Using the map that had some of the GPS coordinates to the places we wanted to go we punched the first one in, but for love or money it wouldn’t allow us to plan a route with follow-up coordinates. No matter how many times we tried, it wouldn’t come to the party and the electronic owner’s manual only gave a very basic description of its functions. Google couldn’t help either because reception was sketchy at best. Back to the map then, and after spending some time at the stunning Hole in the Wall we took a drive inland.

Eventually the rain became so bad that we turned back, so I typed in the resort’s destination and followed the voice prompts. It started out well but because I’m a man (yes, I’ve always identified as one) asking directions isn’t my strong suit and anyway this has the latest technology. I suspected something was amiss when we crawled through a soggy tree laden spoor and ended in a dead end in front of one of the many spaza shops scattered all over the area. A bemused gogo gave us directions in broken English and from then on the GPS discussion was taboo and it was used again only once we hit the road back to Mthatha.

Days were spent fishing, reading, driving to different beaches and interesting locations, constantly on the lookout for Transkei traffic calming methods… cows, goats, pigs, dogs and sheep or as the locals call them, the big five. Because of this there was a lot of stop-start driving and idling, which pushed consumption to just over 13 litres/100km when we reluctantly repacked significantly lighter to go back to the big smoke.
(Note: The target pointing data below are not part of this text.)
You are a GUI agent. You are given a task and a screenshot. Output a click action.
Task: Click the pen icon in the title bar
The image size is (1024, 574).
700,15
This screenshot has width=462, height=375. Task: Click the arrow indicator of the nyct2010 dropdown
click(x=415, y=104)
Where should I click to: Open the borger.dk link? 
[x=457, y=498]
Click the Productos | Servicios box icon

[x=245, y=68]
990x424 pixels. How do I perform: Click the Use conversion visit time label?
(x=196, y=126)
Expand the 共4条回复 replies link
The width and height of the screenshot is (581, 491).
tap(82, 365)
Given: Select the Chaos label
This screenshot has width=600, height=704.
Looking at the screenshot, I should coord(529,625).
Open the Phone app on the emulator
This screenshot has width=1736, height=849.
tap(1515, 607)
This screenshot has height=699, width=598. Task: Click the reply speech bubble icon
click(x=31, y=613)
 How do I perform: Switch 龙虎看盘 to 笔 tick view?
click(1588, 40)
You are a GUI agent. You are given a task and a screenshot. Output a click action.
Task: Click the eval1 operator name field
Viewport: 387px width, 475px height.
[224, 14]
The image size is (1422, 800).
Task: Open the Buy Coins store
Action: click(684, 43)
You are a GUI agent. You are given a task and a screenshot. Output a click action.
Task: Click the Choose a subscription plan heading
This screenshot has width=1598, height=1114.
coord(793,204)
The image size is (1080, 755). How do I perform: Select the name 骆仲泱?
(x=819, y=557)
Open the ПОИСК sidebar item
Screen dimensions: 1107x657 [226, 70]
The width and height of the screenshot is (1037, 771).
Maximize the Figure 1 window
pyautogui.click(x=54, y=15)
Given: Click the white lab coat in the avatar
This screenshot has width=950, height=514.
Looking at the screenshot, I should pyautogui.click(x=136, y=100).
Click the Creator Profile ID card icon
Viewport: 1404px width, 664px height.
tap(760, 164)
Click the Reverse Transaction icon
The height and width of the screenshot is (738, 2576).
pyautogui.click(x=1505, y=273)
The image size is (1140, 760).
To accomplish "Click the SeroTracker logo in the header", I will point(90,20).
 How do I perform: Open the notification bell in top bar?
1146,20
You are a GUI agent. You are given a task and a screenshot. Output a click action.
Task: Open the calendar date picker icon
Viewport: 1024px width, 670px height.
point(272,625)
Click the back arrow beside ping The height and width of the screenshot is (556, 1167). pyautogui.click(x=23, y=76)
My partner spent a good few hours behind the wheel both on tar and dirt and commented that, despite her small stature, the driving position was comfortable and easy to set. When we pulled into the driveway after a much less stressful drive home, we had covered 2 932km and consumption had dropped back to a more respectable 10 litres/100km.

The Ford Everest is the ideal family SUV that will serve you well, whether it’s the daily grind, towing or going on holiday. Seven proper seats, a cavernous interior, comfortable driving position, decent handling, technology, safety and exterior design put it at the top of the family SUV pile.

Would I have one instead of the Ford Raptor? Probably not. Not because the Everest is average, because it is far from that. The Raptor just suits my lifestyle better.